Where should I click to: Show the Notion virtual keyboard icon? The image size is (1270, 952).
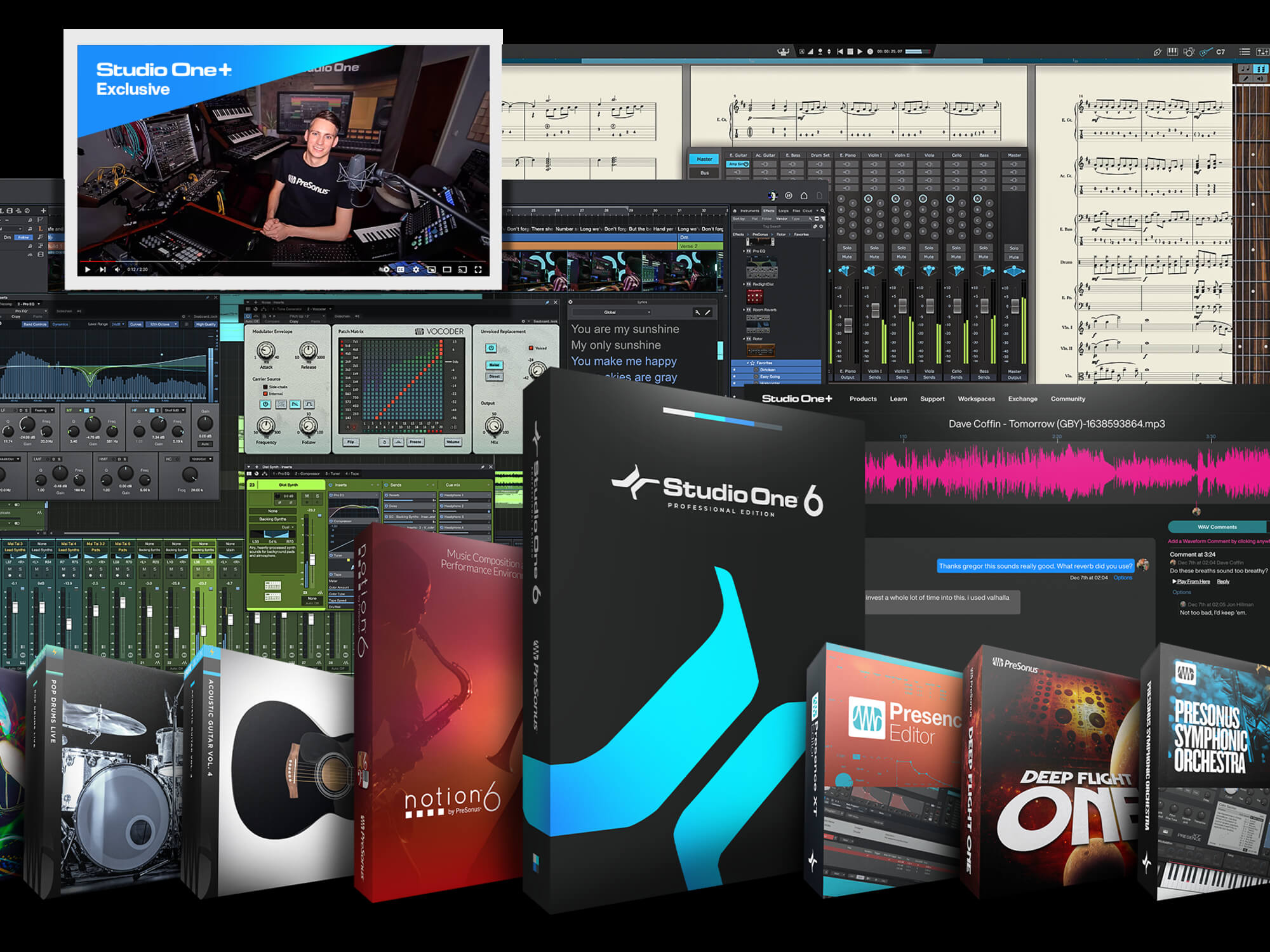(x=1172, y=51)
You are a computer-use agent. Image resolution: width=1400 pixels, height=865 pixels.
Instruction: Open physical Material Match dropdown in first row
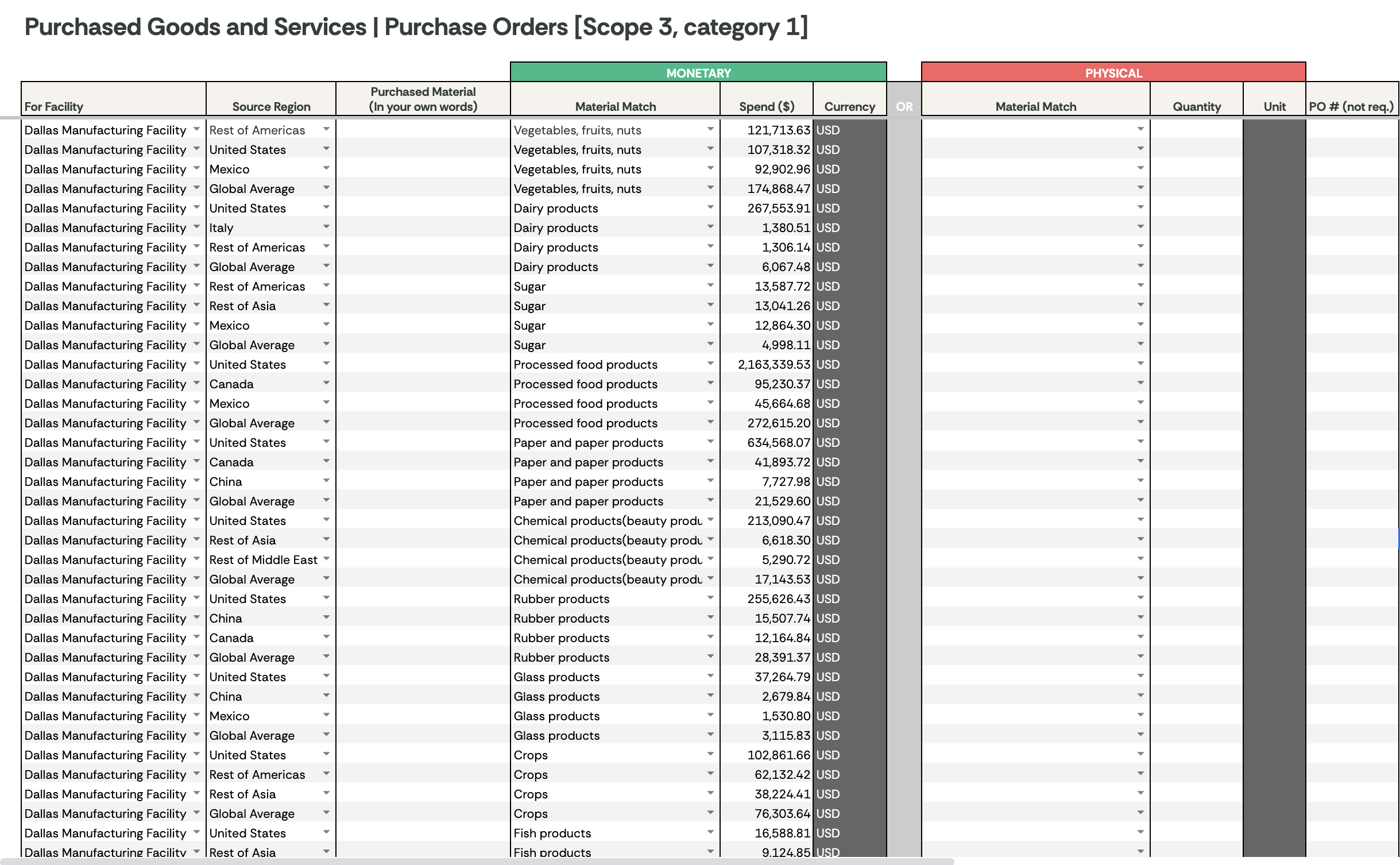(x=1140, y=129)
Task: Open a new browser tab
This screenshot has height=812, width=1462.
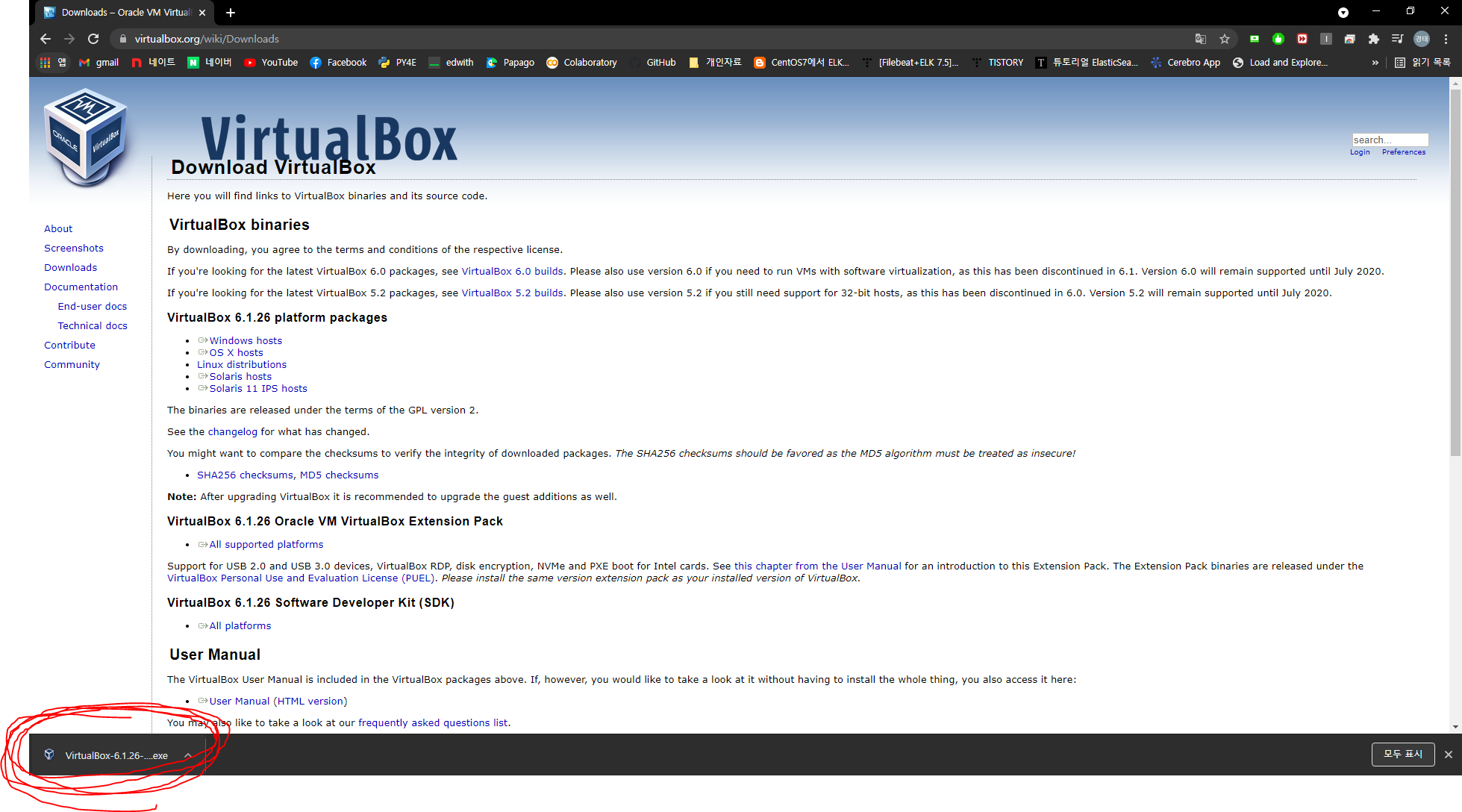Action: 231,13
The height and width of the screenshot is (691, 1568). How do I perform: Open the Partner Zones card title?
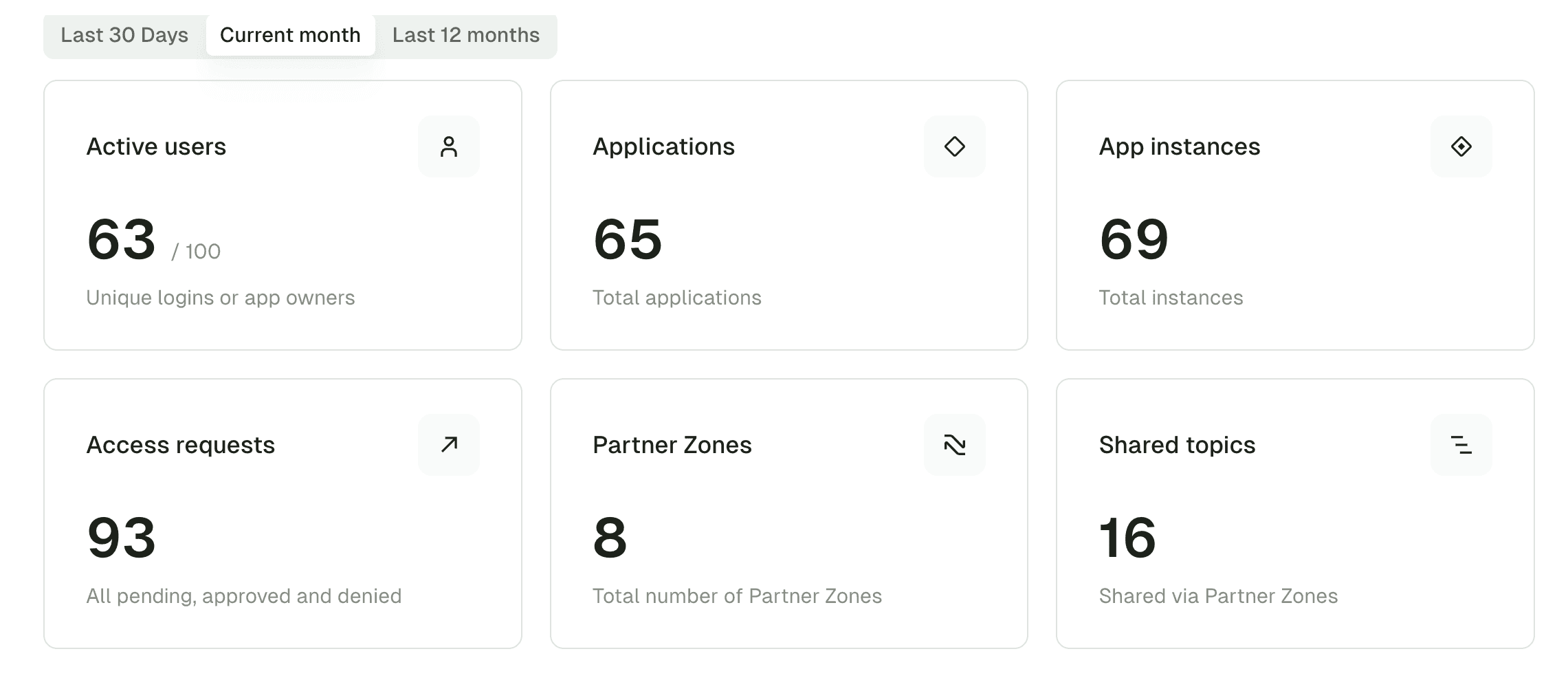pyautogui.click(x=672, y=445)
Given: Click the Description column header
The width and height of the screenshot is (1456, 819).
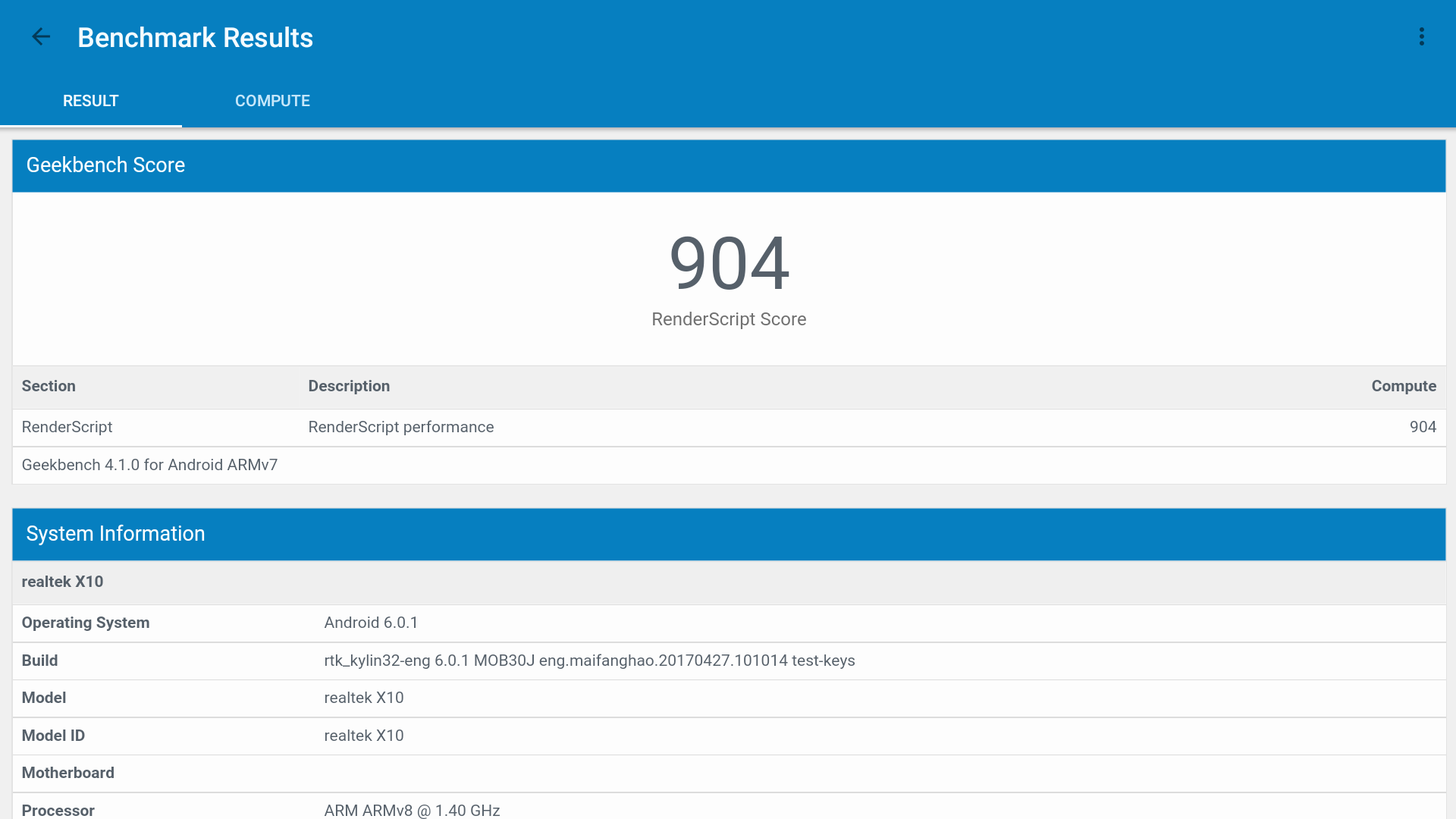Looking at the screenshot, I should (x=349, y=386).
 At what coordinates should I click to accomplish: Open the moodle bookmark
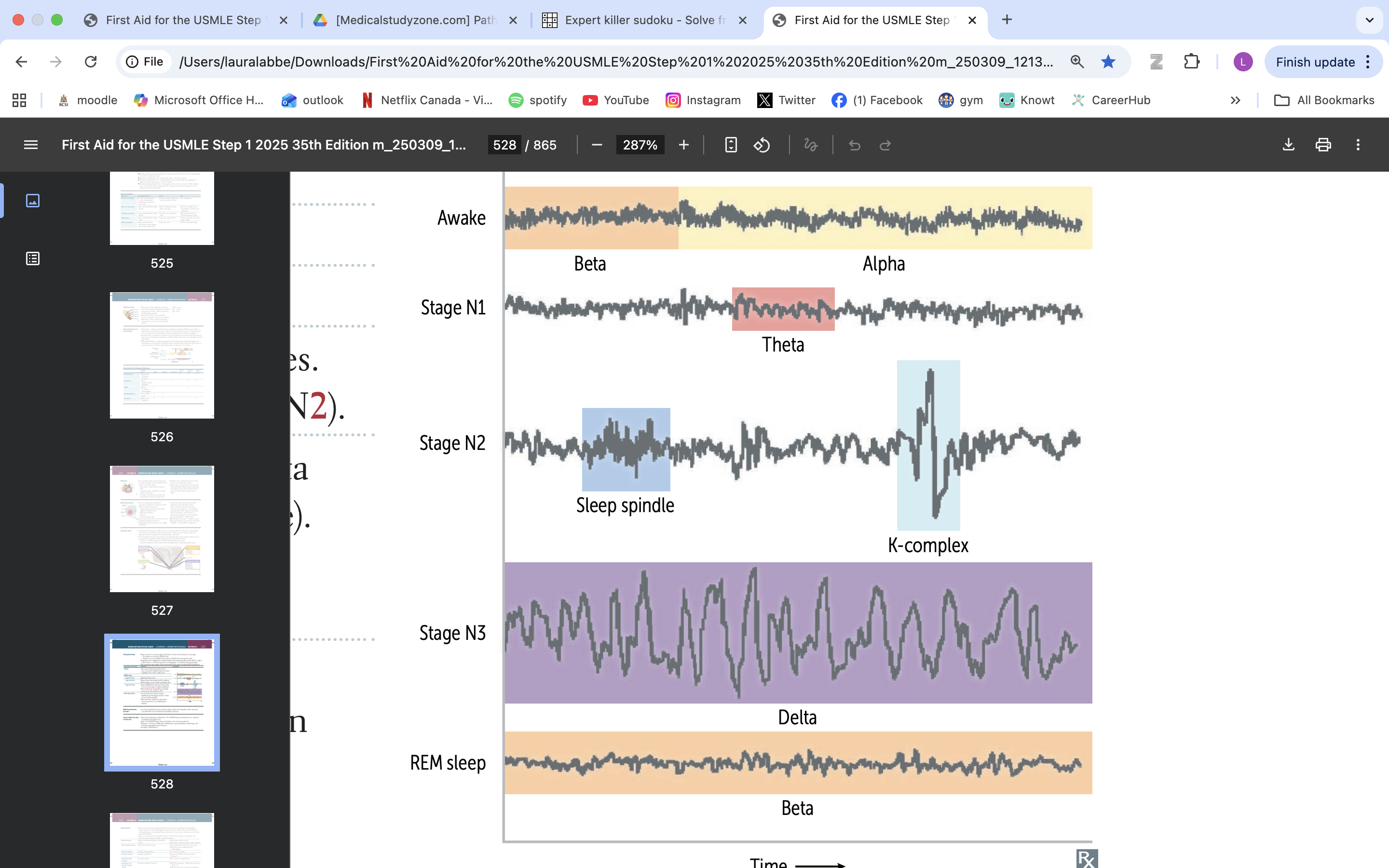click(88, 100)
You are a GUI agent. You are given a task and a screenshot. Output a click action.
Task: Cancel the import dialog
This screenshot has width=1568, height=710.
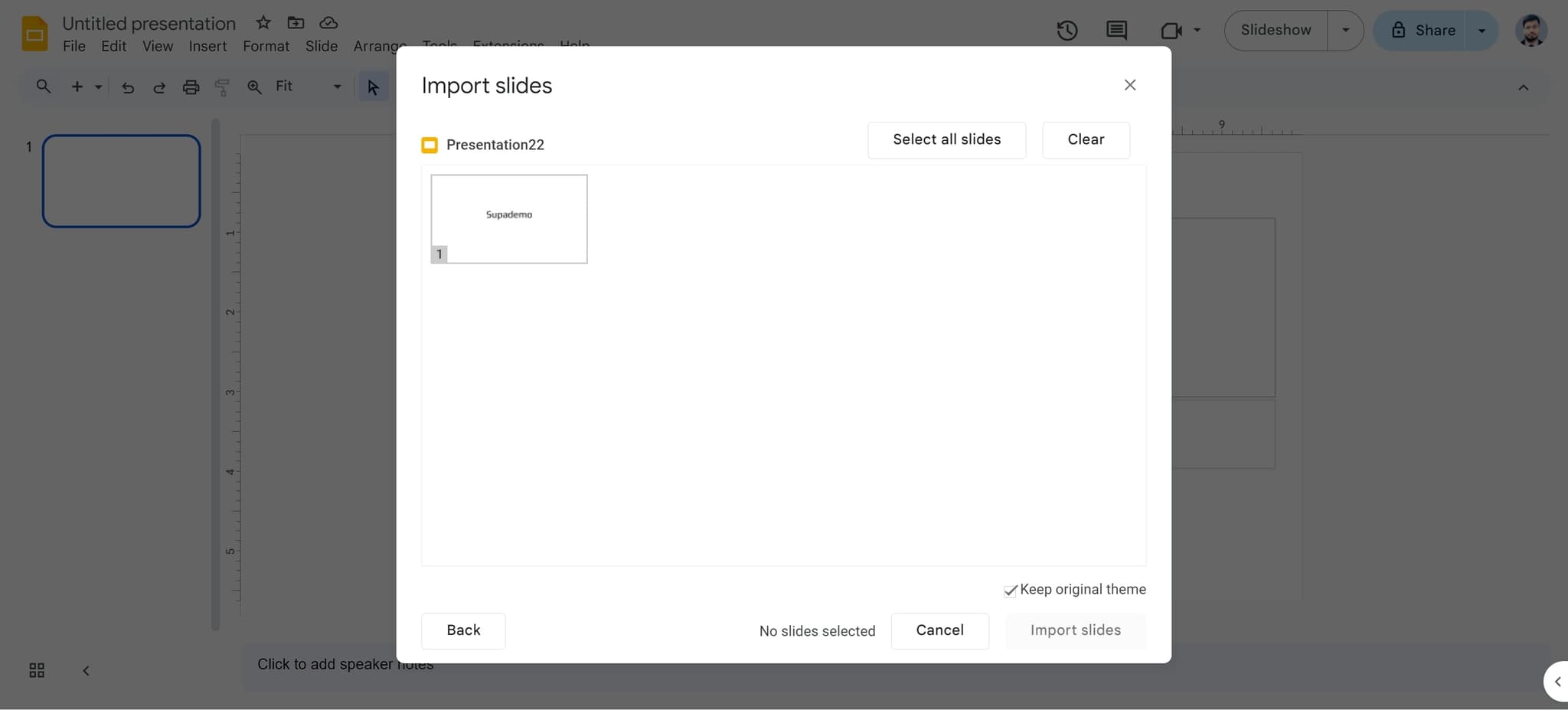pyautogui.click(x=939, y=630)
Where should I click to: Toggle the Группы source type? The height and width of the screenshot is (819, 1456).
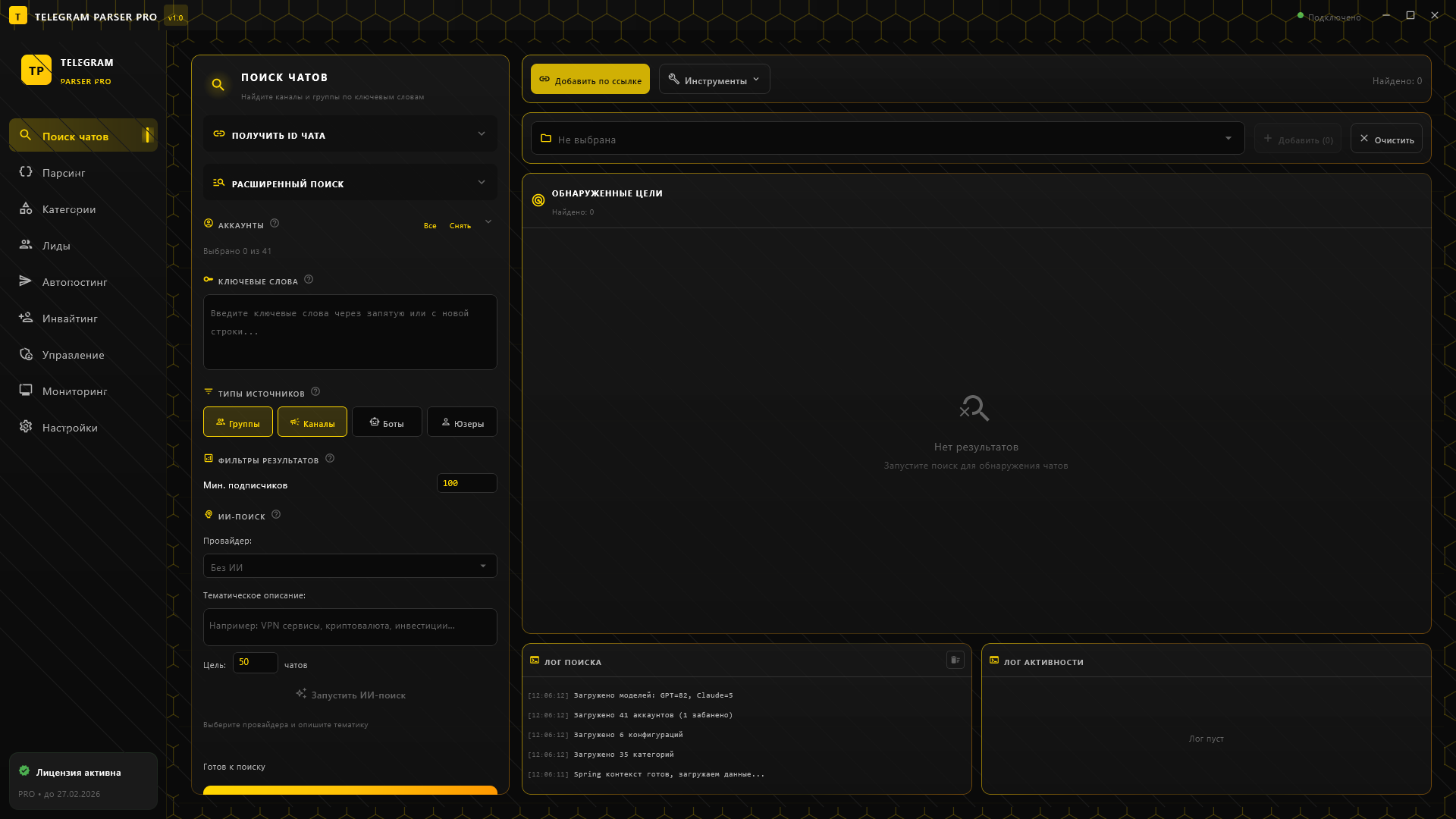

____________________

Repeat the entries exactly, without pictures.

Exercise output:
Where should I click to: Show the Notion virtual keyboard icon? The image size is (1270, 952).
(x=1172, y=51)
You are a computer-use agent. Image resolution: width=1400 pixels, height=865 pixels.
Instruction: Open physical Material Match dropdown in first row
(x=1140, y=129)
Task: Open a new browser tab
This screenshot has height=812, width=1462.
Action: 231,13
The height and width of the screenshot is (691, 1568). How do I perform: Open the Partner Zones card title?
pyautogui.click(x=672, y=445)
Given: Click the Description column header
The width and height of the screenshot is (1456, 819).
Looking at the screenshot, I should (x=349, y=386).
 At what coordinates should I click to accomplish: Open the moodle bookmark
click(88, 100)
You are a GUI agent. You are given a task and a screenshot. Output a click action.
Task: Cancel the import dialog
This screenshot has width=1568, height=710.
pyautogui.click(x=939, y=630)
Where should I click to: Toggle the Группы source type? The height and width of the screenshot is (819, 1456).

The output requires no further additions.